Title : Supramolecular nano chemistries: Fighting viruses, inhibiting bacteria and growing tissues
Abstract:
Self-assembled, supramolecular chemistries were fabricated out of the DNA based pairs guanine and cytosine (G^C) to self-assemble into a rosette nanotubular structure when added to biological fluids through the formation of H-bonds in the x, y, and z directions. This presentation will cover the diverse promising medical (including tissue engineering and anti-viral) applications of rosette nanotubes. For tissue engineering applications, the rosette nanotubes have been well studied in vitro and in vivo for orthopedic, cartilage, wound healing, vascular, bladder and other medical applications.
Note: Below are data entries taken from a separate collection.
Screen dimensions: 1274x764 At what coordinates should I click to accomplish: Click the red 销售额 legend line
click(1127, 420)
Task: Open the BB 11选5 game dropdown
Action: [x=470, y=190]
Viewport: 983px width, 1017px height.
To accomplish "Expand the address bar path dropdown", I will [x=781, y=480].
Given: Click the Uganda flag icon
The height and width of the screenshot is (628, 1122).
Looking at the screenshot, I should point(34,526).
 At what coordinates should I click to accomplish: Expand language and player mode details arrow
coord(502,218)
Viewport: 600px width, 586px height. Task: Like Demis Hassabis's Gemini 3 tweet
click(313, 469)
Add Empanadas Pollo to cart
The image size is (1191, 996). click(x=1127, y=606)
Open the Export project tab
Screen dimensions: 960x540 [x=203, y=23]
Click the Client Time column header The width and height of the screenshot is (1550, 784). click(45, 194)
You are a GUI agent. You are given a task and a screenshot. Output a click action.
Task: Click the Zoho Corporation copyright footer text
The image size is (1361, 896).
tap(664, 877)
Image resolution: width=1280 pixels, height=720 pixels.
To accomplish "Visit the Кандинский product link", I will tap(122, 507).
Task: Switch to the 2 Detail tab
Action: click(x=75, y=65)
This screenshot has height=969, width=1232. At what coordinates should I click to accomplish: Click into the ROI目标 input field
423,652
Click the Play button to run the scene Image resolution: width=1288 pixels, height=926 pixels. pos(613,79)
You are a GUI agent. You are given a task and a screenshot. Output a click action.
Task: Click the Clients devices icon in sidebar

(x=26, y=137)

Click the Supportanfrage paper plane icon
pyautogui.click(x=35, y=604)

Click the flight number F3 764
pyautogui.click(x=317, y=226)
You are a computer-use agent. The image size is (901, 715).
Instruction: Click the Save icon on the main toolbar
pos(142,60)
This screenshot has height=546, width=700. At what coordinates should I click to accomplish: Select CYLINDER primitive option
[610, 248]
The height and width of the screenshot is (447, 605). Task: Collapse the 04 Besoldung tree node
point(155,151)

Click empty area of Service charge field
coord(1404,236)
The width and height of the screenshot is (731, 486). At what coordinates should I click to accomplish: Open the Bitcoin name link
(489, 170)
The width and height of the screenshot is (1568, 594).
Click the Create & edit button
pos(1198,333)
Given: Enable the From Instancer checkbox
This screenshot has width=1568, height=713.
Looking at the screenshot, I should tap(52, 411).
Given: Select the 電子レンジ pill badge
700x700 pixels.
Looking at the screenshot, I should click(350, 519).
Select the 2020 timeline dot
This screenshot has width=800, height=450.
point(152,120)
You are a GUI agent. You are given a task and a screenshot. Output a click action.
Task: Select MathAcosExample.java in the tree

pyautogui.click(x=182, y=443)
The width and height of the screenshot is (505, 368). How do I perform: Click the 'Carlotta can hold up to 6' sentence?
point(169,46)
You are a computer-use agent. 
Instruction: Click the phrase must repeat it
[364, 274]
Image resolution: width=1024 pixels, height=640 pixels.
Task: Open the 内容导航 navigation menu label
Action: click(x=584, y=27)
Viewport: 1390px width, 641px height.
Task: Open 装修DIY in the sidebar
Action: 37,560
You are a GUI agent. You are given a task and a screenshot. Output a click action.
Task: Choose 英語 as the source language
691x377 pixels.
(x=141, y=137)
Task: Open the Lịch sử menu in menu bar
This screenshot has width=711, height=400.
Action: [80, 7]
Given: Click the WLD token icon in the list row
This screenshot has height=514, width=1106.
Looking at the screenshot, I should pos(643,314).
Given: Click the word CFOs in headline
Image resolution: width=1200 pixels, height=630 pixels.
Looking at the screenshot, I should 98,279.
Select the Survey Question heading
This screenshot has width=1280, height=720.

Rosette nanotubes (commercialized under the trade name ArxisTM) were injected into bone and cartilage defect sites and after 16 weeks and showed significantly new bone and cartilage growth compared to controls. In this manner, such materials may represent the future supramolecular chemistry for tissue engineering applications, replacing metallic orthopedic implants which currently have a failure rate of 5 – 10%. The rosette nanotubes have also been commercialized under the trade name Nx3TM for encapsulating and passivating numerous viruses in the body such as SARS-CoV-2 (which causes COVID), rhinovirus, influenza, and more. Specifically, in vitro studies using a transgenic mouse model demonstrated that after inhalation, Nx3TM reduced RNA in the lungs of SARS-CoV-2 infected mice similar to the control Paxlovid (Pfizer) which is currently being used clinically to decrease COVID symptoms. However, unlike Paxlovid, COVID symptoms did not return after stopping Nx3TM treatment. In this manner, such materials may represent the future supramolecular chemistry for treating viruses.